Mind that when you do something like,
low = (*big_p) & 0xff;
high = (*big_p) >> 8;
big_p += sizeof(array[0]);
assuming sizeof(array[0]) is 2 (so you aren't skipping bytes), the compiler will emit code to access the first byte, then the second byte, then increment the pointer. In subsequent optimization steps (assuming more than -O0), it should realize that these steps are redundant (e.g., loading a 16-bit value into a pair of 8-bit registers, saving 'low'; loading them over again, shifting them over by a whole register width, then saving 'high'..), and optimize it down to sensible code. In particular, for something like AVR, it has to increment the pointer and load memory, which should reduce to a pair of lds reg, [reg+] instructions. Which includes the increment right there, so it's done.
This is why it's always a good idea to inspect the assembled output, to make sure you're doing what you think you're doing.

Instead of explicitly incrementing the pointer, indexing the array in a loop should reduce to very similar results.
Such code is always portable to other platforms, at some cost to memory or efficiency. For example, a 32-bit machine will have an int array with a natural width of 4 bytes, but as long as you're using the same portable logic, you're only writing and reading the lower 16. Memory is wasted, but access is not inefficient, in that it stays word-aligned. (You usually pay a price for misaligned access: x86 memory fetch requires an entire bus cycle whether you're reading a single byte or the full bus; ARM doesn't allow it at all and so the compiler must generate fetch, mask and bitshift instructions.
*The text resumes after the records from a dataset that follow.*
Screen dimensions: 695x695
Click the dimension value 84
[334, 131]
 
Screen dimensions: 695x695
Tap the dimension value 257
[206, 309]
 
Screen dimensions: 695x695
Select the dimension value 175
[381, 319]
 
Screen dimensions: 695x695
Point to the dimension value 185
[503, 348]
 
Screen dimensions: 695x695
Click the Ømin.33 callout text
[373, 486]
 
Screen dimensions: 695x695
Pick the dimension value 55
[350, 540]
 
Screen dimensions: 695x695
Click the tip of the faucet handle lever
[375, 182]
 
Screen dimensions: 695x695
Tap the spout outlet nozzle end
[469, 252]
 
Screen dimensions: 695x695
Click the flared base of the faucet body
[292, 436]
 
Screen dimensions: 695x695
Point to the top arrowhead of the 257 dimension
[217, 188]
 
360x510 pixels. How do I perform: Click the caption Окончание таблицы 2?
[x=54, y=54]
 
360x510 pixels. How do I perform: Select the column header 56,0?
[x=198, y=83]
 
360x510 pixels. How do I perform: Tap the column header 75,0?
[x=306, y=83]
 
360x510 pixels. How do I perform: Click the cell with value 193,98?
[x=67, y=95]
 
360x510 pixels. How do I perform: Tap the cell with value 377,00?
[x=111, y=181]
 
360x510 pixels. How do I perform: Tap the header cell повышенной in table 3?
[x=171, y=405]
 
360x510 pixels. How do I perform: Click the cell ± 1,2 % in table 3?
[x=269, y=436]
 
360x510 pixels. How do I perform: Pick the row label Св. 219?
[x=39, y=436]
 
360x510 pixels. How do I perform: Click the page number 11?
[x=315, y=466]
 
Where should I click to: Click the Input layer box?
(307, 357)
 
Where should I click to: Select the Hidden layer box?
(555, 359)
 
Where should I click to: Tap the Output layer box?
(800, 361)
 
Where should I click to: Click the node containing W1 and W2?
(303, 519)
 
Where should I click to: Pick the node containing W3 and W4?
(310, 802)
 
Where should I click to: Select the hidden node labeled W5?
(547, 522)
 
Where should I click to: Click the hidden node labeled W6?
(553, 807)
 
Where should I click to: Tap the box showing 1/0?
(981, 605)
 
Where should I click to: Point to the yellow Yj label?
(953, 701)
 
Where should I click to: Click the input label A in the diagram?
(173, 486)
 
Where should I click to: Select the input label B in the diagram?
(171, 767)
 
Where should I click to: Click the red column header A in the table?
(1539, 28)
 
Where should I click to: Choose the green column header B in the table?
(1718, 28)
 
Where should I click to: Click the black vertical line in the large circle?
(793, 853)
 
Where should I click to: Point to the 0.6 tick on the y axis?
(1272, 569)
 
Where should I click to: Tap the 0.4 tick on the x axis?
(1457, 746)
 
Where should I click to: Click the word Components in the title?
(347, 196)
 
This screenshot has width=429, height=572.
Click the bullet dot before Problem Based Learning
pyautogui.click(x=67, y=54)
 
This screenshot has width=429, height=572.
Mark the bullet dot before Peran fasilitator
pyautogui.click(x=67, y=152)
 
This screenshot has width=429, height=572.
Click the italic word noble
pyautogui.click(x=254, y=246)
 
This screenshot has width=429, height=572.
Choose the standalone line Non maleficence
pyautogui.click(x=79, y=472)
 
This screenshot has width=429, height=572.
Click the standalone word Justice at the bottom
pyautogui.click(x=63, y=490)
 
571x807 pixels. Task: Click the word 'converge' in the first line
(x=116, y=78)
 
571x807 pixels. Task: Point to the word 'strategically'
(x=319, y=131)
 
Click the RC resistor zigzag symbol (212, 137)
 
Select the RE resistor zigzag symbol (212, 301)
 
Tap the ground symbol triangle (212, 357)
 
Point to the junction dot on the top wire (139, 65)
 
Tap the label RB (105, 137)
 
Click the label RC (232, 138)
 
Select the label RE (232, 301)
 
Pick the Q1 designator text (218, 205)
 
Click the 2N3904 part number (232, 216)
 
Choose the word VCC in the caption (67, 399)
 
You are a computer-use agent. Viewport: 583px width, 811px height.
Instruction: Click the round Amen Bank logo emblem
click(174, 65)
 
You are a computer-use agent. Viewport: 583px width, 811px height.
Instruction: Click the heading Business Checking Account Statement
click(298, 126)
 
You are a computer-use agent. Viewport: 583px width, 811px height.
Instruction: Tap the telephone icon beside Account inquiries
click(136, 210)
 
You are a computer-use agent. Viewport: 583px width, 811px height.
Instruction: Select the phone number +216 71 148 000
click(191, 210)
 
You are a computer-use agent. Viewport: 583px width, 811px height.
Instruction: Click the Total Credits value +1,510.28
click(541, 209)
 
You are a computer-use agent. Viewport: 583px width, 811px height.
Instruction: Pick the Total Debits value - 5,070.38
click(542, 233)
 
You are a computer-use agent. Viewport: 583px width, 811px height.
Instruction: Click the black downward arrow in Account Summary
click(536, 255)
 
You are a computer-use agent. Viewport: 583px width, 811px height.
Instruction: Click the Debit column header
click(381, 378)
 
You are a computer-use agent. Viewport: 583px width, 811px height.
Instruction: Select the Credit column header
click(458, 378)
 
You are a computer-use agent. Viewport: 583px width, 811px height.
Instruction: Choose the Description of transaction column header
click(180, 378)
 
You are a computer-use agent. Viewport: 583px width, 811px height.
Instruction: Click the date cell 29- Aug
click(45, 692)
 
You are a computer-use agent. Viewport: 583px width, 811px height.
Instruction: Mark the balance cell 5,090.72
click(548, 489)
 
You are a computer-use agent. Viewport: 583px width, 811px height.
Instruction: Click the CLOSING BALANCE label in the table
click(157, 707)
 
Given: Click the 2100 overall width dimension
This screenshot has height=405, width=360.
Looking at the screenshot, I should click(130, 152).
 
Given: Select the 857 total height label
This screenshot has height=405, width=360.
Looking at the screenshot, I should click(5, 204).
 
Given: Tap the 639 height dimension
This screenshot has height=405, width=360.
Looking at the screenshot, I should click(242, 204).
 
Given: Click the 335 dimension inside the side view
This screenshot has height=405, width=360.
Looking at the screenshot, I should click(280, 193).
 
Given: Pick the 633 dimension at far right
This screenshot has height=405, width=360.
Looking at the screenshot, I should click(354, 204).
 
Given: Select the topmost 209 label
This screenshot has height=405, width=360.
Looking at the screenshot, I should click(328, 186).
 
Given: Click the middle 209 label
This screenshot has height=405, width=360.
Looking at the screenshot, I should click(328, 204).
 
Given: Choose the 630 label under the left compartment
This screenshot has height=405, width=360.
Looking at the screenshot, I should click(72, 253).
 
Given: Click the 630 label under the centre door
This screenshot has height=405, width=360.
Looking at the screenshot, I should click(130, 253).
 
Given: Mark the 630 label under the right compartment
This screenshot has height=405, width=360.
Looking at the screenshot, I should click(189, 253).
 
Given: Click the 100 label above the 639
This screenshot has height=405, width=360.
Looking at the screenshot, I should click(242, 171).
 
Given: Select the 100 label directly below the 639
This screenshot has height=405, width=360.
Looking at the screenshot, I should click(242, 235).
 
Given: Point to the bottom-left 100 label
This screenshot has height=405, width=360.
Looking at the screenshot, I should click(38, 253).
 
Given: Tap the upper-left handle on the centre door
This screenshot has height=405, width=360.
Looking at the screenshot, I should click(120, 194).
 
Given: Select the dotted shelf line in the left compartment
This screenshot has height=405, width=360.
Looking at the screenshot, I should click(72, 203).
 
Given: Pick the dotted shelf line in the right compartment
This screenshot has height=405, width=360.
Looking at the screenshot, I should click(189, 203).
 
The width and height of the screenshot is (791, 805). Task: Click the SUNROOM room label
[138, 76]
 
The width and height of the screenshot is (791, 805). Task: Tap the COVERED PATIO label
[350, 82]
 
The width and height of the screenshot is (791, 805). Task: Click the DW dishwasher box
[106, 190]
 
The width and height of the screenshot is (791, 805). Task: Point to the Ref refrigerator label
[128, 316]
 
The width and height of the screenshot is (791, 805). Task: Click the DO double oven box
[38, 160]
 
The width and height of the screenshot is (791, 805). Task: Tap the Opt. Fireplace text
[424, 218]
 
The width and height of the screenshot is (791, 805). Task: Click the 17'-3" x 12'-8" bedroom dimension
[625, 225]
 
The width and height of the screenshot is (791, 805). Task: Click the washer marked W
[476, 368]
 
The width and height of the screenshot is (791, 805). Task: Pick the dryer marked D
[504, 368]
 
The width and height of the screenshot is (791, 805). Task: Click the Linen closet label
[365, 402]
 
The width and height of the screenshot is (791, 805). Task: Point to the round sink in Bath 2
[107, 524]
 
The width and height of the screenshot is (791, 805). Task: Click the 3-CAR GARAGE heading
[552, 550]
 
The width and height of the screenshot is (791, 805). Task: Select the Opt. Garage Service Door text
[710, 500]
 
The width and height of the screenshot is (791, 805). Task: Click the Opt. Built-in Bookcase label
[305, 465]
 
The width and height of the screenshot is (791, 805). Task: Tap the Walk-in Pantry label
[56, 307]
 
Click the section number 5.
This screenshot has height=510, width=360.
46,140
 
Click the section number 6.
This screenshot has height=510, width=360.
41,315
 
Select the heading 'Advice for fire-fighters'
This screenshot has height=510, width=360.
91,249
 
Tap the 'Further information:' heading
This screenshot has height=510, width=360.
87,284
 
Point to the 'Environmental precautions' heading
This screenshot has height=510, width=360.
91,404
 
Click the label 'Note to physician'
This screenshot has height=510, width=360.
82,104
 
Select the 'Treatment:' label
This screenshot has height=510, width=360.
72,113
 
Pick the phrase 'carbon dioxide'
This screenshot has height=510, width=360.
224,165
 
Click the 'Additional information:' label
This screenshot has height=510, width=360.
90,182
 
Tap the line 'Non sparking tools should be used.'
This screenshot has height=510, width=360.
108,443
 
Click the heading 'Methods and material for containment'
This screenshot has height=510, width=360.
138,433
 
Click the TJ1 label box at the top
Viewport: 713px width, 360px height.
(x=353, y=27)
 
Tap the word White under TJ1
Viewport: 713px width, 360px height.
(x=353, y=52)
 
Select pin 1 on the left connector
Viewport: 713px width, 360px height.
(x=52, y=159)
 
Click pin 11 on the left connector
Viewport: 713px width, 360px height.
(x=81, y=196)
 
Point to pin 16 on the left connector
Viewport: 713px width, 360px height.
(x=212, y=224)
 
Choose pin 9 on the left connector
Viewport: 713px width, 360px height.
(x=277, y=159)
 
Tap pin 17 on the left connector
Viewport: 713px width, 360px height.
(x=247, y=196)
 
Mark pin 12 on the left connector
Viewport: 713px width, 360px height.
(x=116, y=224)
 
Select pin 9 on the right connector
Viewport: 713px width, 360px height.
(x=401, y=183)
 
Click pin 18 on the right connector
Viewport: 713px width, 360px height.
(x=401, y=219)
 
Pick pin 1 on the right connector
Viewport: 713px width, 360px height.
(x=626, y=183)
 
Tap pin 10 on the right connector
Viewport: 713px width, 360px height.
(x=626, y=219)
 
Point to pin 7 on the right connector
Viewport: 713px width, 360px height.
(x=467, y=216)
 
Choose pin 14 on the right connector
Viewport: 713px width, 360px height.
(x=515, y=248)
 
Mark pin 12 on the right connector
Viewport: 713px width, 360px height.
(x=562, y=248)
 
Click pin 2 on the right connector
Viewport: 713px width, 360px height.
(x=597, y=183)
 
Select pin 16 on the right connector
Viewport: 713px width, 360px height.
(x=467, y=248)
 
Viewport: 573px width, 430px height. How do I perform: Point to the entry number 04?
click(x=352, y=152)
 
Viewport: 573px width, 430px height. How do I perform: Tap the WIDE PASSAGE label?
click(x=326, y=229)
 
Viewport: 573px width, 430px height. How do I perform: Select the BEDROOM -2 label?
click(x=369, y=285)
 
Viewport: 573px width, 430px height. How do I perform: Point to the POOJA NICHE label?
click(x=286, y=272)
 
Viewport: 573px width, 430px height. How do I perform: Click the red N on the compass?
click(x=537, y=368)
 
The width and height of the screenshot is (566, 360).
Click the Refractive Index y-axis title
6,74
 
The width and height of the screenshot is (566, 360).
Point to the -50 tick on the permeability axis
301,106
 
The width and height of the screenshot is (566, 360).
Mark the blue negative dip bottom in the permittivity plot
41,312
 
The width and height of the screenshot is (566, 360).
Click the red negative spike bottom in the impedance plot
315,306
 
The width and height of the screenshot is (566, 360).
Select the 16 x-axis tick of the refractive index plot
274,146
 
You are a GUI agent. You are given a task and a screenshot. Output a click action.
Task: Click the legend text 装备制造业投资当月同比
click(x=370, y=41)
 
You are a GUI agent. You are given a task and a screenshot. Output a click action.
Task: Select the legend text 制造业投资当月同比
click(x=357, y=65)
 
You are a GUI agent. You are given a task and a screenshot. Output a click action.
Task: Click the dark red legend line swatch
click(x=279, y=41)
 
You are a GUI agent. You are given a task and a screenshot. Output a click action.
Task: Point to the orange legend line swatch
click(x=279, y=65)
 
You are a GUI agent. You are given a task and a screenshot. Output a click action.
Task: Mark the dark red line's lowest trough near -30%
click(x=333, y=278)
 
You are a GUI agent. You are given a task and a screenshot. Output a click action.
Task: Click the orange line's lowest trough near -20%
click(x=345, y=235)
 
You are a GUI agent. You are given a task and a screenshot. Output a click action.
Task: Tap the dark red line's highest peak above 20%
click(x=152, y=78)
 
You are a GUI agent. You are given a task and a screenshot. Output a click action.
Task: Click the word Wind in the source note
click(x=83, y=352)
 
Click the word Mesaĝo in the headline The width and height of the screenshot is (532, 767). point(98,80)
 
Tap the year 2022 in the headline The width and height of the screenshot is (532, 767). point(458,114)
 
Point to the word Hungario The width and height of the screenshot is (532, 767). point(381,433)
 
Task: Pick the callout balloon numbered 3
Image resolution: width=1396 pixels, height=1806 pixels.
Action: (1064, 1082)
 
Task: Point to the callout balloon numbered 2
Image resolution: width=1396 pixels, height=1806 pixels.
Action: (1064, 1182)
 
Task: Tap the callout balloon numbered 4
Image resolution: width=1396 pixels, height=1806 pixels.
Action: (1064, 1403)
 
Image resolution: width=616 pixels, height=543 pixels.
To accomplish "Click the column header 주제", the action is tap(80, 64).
In both cases, the faster code will load a word into a register, and chop it up from there.) Likewise for big-endian systems, the pointer might have to stutter-step (e.g., 6809), costing execution time and code space, but remaining correct.
There can be no such thing as truly portable code; you can optimize your code structure to suit some platforms, and you can use #defines to target multiple platforms, but only as many as you have tested (and have driver support for -- in an embedded context, this is the probably the bigger challenge).
Tim